Maria Guessous ne se fait avare d’aucune interrogation. Sans préjugé ni faux-fuyant, elle affronte des sujets touchant à l’essence de la passion et de la pensée. Dans une écriture colorée, qui vient en renfort d’un engagement à plus avancer pour davantage comprendre la psychologie humaine, elle questionne sans relâche et sans prétention à une quelconque vérité. Car elle doute, et tout son roman est parsemé de cris de tolérance. A Imane, rien n’est imposé malgré l’imbroglio où elle se retrouve ; à Catherine, jusqu’au dernier moment, la liberté de choix reste inviolable.
Dans ce roman ample, mélange subtil de romantisme et de naturalisme, dont l’écriture effleure souvent les mots pour marquer la pudeur à s’immiscer dans les intimités, les images se lèvent et les impressions affleurent. Il revient au lecteur de les cueillir, de déceler l’enjeu véritable de ce récit : porter la tolérance et l’intelligence au chevet du dogmatisme.
Dans ce livre des amours incomprises, l’imagination se déroule sans entrave à ce point qu’elle pourrait en devenir réalité. La littérature accorde cette ubiquité car elle ne pactise pas avec la raison, mais établit plutôt un lien biologique avec le frisson de l’écriture. L’auteure s’autorise ainsi la traversée de tous les états d’âme : Imane qui aspire à une résilience avec la rencontre d’un ancien camarade de faculté ; Catherine qui s’emballe au contact d’un imam fréquenté sur Internet.

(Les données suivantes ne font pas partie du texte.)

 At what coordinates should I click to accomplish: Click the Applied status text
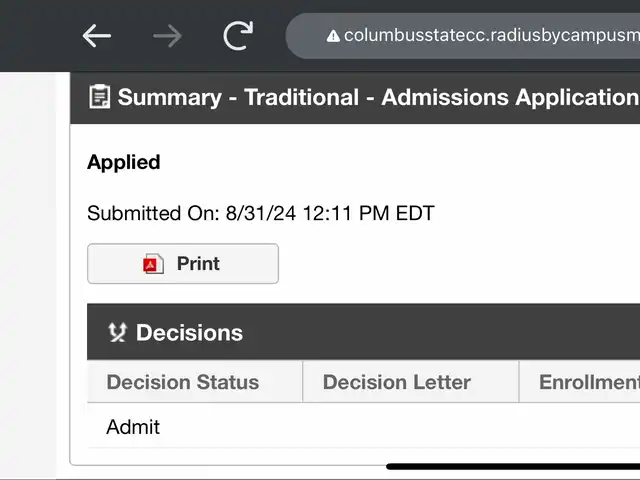tap(124, 162)
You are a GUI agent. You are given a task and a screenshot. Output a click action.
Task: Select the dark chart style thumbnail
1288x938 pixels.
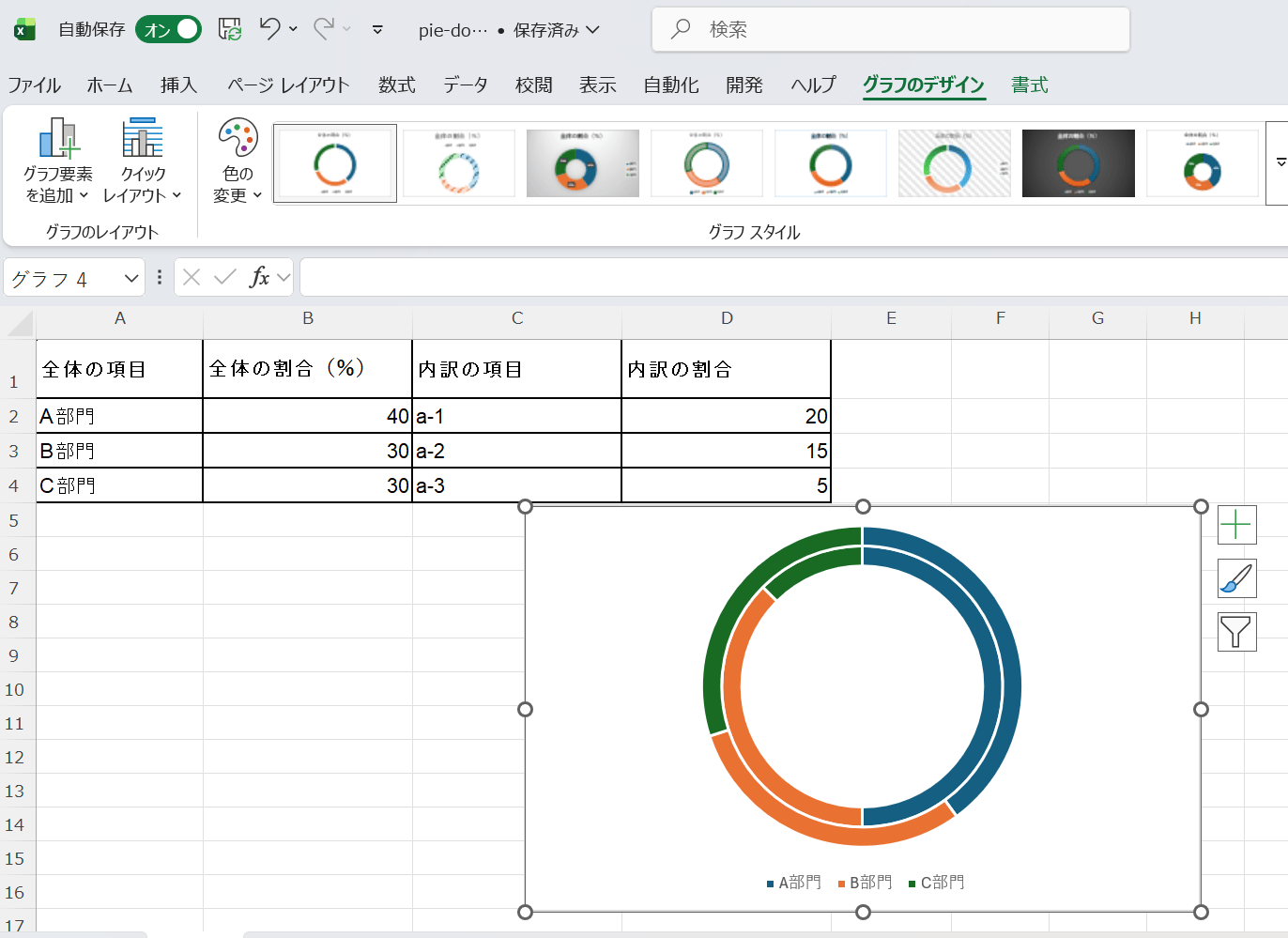pos(1078,162)
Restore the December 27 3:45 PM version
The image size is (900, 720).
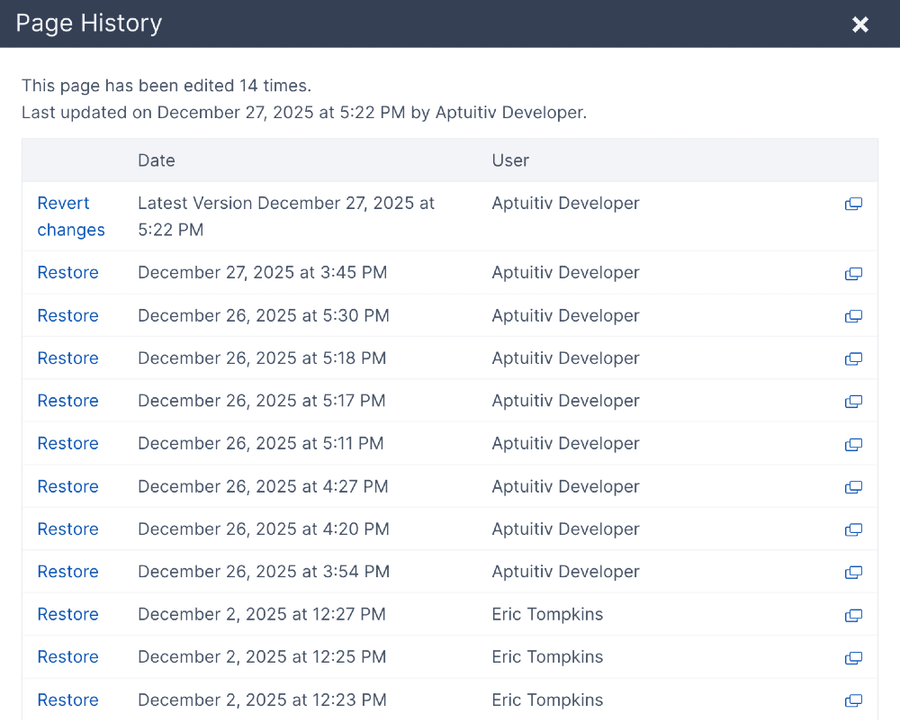tap(67, 272)
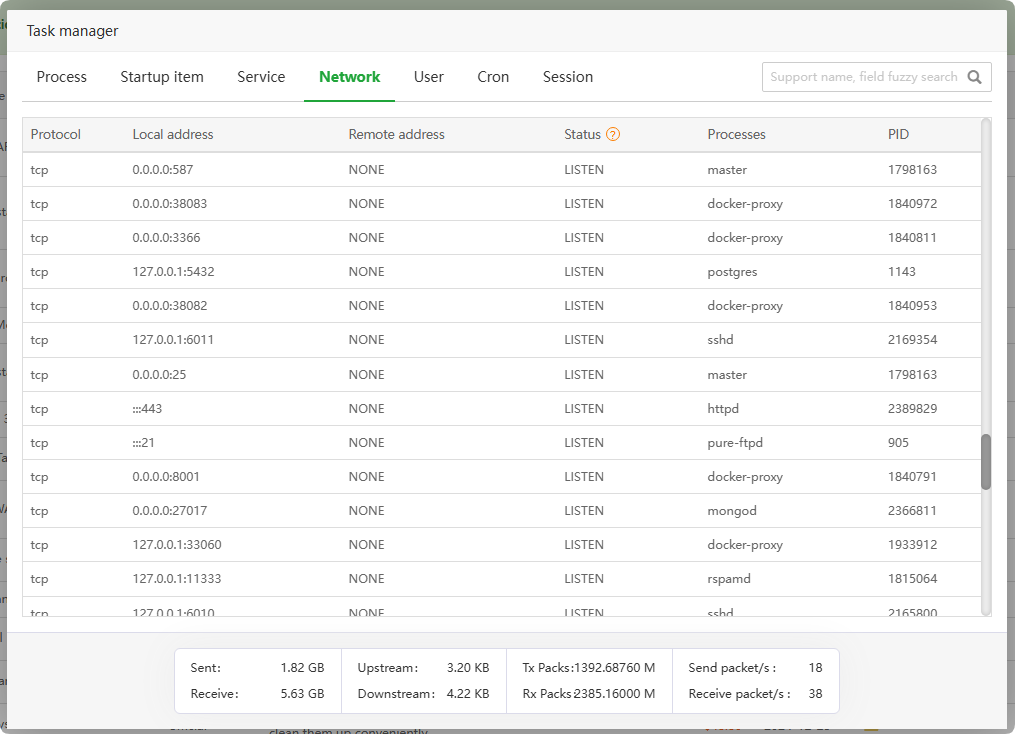Screen dimensions: 1015x734
Task: Switch to the Cron tab
Action: (x=493, y=77)
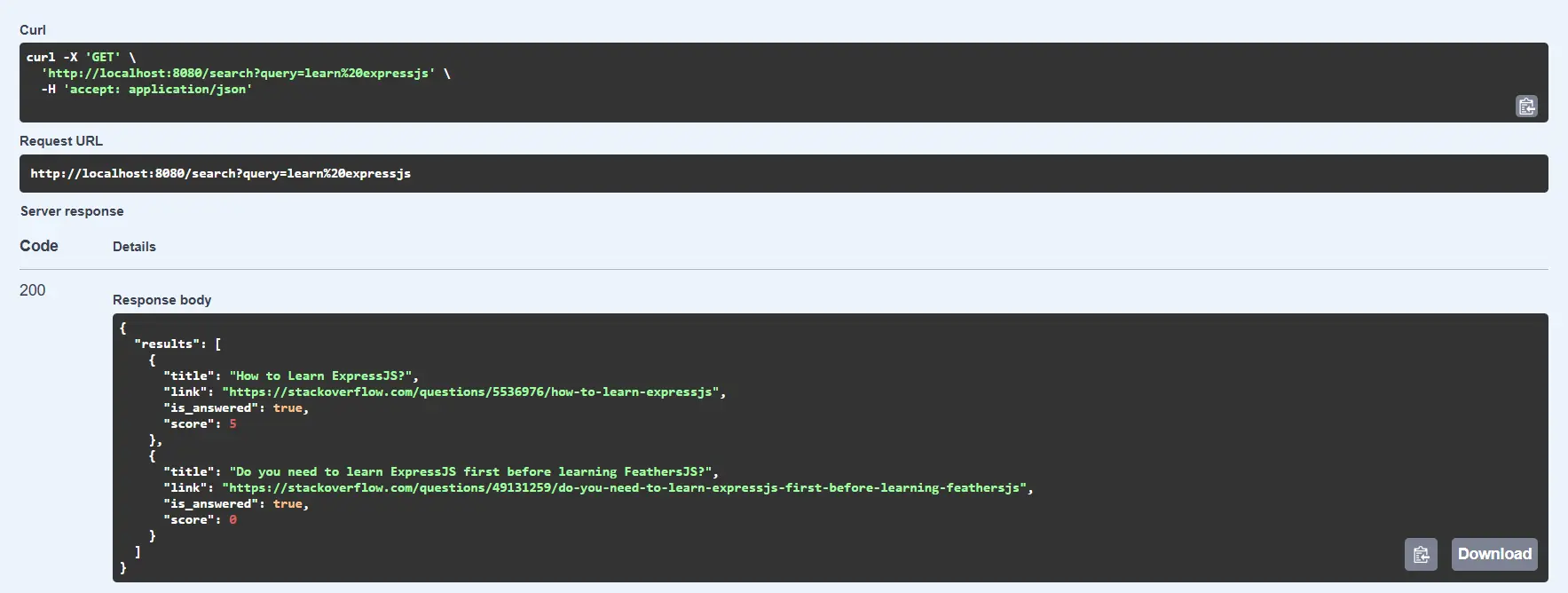Select the Request URL text
The width and height of the screenshot is (1568, 593).
pyautogui.click(x=220, y=173)
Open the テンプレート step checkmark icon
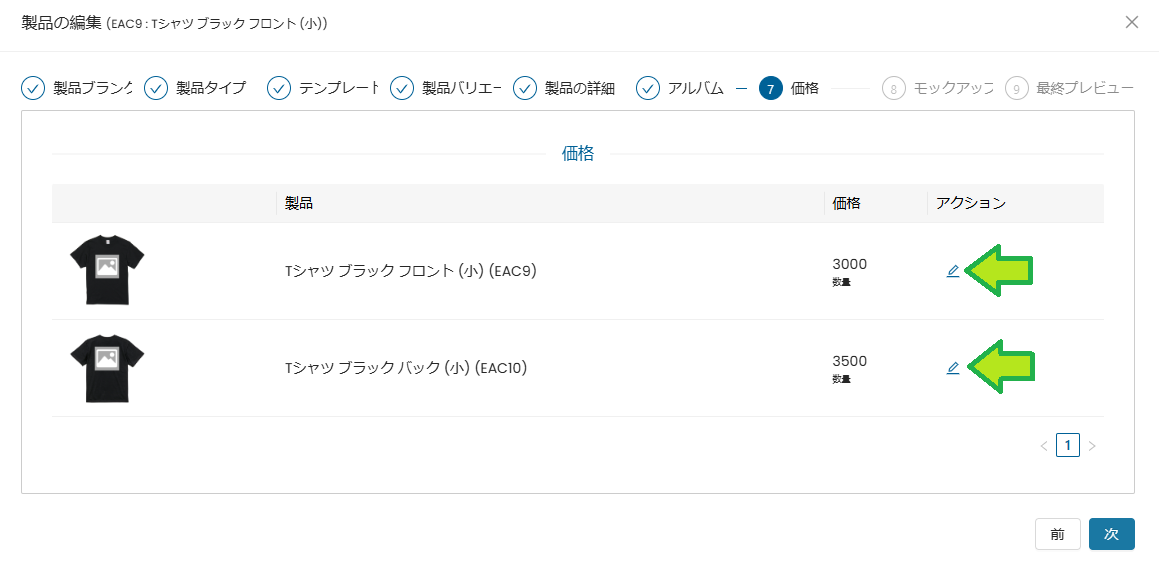 click(x=279, y=88)
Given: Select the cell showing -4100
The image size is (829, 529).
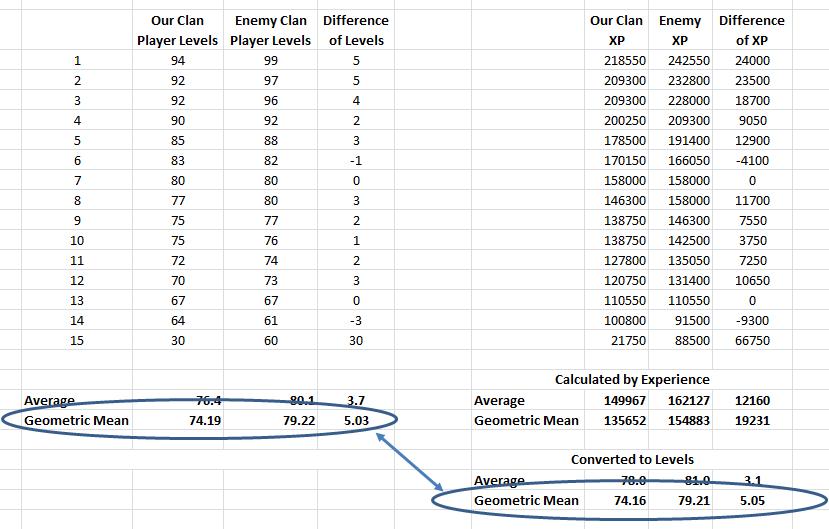Looking at the screenshot, I should (x=751, y=161).
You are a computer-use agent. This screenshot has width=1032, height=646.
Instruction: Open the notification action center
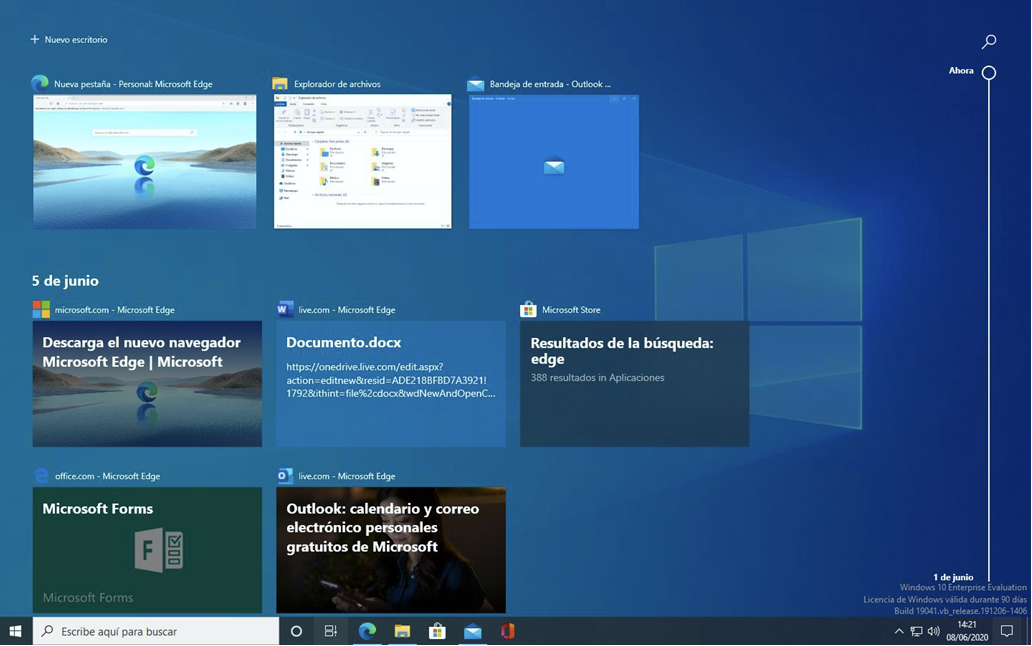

Le roman est riche d’impressions, de sensations, d’émotions. Il ne contourne pas les questions douloureuses : le renoncement, la discorde, l’incompréhension, la confrontation avec l’épreuve quotidienne du vide. D’un mot: les différences entre les êtres et leurs aspirations profondes à être eux-mêmes.
Et la fin, comme un gong, sonne pour justement rappeler ce droit à chacun en instillant, dans la chair des mots, que nous sommes davantage des êtres de culture que de nature ; que nos aspirations nous distinguent sans nous opposer car nous nous rejoignons fatalement autour de la même quête : la paix intérieure. Même si cela nous coûte un combat avec nous-mêmes.
«Ceux qui vivent sont ceux qui luttent», disait Victor Hugo.